Primary Submission Category: Machine Learning and Causal Inference
Doubly Robust Policy Learning for Multi-dimensional Stochastic Interventions through Auto-debiased Neural Networks
Authors: Sylvia Cheng, Alejandro Schuler,
Presenting Author: Sylvia Cheng*
Designing a policy for assignment mechanisms of multiple continuous treatments (e.g. varying dosages of different drugs) creates high-dimensional complexity and remains challenging. Trial and real-world data often lack enough variability due to the exponential growth of the treatment-covariate space, which leads to positivity violations due to little support in rare covariate profiles.

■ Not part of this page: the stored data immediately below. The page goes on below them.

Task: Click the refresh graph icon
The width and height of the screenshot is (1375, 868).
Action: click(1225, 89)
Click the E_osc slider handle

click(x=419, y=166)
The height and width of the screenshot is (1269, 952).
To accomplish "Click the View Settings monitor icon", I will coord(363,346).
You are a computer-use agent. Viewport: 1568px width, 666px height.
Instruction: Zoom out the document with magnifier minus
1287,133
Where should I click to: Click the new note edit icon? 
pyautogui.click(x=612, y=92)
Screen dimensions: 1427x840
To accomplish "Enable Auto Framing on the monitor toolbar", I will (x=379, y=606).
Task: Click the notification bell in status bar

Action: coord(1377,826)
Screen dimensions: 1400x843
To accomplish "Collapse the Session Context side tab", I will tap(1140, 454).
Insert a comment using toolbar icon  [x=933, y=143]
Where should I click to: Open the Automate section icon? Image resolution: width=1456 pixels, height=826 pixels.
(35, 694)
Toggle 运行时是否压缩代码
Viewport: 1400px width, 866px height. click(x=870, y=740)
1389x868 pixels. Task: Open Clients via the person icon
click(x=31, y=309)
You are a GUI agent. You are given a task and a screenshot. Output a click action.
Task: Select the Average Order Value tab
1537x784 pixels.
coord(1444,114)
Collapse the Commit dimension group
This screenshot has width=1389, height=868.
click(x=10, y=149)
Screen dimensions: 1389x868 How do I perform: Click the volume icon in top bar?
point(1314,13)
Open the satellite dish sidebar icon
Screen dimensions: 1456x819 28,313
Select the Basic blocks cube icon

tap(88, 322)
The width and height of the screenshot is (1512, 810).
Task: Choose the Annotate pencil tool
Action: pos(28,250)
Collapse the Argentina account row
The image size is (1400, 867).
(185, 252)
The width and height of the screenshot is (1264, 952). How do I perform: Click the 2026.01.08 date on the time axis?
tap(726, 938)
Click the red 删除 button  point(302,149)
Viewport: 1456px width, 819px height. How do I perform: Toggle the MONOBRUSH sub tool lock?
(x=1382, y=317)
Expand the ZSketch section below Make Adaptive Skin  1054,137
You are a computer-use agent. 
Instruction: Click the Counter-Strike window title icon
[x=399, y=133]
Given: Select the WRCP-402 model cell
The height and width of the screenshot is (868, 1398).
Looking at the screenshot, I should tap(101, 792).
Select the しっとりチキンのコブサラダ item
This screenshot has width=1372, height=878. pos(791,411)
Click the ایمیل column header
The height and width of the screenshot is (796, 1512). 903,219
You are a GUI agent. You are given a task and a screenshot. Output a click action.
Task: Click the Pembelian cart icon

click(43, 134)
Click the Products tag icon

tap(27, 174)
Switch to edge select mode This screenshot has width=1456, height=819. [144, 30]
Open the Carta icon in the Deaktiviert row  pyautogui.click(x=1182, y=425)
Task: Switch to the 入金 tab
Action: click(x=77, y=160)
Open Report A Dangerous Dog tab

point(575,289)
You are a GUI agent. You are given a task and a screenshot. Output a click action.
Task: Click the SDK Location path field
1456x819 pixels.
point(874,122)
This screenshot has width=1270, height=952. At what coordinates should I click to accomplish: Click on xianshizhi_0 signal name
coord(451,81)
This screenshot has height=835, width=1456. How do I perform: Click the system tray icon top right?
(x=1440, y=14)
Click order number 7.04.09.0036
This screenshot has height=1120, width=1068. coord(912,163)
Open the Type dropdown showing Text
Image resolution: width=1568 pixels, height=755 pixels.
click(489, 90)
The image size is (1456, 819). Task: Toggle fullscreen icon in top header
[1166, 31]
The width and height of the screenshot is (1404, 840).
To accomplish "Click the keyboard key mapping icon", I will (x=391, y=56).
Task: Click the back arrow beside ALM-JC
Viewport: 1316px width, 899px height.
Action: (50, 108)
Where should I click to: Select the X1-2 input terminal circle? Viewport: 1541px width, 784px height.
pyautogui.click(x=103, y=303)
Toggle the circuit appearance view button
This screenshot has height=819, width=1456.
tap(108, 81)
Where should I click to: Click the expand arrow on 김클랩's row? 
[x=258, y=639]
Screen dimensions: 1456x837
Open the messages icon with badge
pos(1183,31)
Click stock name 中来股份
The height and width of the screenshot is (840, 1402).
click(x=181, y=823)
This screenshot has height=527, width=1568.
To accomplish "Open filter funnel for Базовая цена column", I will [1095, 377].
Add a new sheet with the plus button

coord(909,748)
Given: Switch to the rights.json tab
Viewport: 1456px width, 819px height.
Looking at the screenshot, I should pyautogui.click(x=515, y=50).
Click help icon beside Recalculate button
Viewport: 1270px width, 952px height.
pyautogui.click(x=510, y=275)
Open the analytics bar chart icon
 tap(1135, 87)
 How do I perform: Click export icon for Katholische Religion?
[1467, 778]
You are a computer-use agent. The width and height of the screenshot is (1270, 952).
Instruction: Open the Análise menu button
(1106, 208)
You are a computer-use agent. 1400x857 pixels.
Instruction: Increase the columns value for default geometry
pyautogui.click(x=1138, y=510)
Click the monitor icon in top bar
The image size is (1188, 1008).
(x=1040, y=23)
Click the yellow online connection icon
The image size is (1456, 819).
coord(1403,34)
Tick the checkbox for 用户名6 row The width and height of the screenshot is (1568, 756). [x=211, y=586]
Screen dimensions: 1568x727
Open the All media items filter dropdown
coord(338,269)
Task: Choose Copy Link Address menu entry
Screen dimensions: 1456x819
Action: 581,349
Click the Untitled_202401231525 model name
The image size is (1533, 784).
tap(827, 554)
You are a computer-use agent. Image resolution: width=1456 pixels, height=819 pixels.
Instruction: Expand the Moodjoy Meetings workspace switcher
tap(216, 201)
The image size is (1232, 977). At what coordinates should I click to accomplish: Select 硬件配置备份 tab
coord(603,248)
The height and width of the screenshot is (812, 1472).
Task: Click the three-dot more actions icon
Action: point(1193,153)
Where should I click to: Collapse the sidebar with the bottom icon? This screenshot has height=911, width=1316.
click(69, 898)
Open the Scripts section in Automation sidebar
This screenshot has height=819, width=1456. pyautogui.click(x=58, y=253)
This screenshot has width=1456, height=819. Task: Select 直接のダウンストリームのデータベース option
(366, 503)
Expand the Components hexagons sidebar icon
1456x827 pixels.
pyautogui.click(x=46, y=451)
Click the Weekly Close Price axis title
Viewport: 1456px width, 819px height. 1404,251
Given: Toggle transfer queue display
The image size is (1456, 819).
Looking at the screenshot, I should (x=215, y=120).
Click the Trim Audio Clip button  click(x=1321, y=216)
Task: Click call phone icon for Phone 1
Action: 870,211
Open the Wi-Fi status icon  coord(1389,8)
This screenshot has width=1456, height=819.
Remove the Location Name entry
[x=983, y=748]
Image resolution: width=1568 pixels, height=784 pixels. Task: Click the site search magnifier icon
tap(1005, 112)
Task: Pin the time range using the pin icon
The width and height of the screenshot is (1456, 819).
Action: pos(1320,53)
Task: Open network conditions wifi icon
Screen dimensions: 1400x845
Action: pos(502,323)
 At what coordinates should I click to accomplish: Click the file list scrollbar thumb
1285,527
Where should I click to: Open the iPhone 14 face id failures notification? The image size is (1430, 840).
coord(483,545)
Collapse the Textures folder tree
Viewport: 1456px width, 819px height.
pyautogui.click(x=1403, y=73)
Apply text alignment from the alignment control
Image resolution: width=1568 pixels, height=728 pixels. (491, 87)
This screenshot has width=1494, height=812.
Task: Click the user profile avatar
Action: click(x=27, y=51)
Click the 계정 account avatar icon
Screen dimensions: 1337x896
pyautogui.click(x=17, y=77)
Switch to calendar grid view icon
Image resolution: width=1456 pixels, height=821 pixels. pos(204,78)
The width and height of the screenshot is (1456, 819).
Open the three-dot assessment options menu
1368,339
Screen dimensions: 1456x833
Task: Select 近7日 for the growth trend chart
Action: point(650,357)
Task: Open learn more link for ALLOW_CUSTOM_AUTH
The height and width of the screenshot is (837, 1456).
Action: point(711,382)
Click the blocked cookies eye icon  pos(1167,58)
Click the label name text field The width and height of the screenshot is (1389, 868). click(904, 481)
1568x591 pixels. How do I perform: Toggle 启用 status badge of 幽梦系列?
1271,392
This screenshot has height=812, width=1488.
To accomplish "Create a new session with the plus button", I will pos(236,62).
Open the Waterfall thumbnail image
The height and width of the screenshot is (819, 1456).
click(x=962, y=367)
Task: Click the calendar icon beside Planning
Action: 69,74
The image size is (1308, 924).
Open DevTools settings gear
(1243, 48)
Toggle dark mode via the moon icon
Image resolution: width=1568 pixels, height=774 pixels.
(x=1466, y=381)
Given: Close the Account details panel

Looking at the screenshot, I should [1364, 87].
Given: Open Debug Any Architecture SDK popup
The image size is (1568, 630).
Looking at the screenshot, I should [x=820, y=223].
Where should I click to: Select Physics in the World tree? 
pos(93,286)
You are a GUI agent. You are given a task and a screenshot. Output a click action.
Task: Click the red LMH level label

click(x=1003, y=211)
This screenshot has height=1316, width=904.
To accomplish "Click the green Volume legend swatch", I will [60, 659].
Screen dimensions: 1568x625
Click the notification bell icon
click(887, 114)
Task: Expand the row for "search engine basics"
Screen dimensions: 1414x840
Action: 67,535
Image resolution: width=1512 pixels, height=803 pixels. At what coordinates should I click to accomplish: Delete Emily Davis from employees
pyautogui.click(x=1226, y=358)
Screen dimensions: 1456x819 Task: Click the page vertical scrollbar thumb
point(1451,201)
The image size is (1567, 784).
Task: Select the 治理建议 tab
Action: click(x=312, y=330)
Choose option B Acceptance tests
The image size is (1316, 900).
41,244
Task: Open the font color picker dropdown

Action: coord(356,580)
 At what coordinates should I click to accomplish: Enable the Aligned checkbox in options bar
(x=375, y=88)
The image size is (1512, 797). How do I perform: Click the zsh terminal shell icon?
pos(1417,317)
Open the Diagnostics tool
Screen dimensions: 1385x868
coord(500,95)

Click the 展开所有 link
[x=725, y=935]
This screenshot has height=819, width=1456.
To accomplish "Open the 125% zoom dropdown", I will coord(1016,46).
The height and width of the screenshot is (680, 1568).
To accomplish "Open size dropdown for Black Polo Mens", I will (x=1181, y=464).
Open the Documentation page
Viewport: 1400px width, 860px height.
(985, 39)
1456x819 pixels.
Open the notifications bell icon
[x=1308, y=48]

As an alternative, we propose a method of learning an optimal multi-dimensional shift intervention policy by integrating Targeted Maximum Likelihood Estimation with neural nets. It learns a shift under the stochastic treatment regime to modify treatment values based on their natural observed values. Our framework is statistically rigorous to learn an optimal multi-dimensional shift and evaluate its debiased effect with semiparametrical efficiency and doubly robustness. Using a two-step data-splitting process and one compact neural net, it achieves promising run speed. Furthermore, it handles multi-dimensional shift learning via an influence-curve-based loss, optimizing the expected outcome while penalizing variance when deviating from the natural policy. It offers great flexibility for treatment designs and mitigates positivity violations in static regimes, as learned treatment–covariate combinations are supported and less likely to be sparse. We evaluated the method in simulations and showed that the learned shift parameters and causal effect converge to their population truth.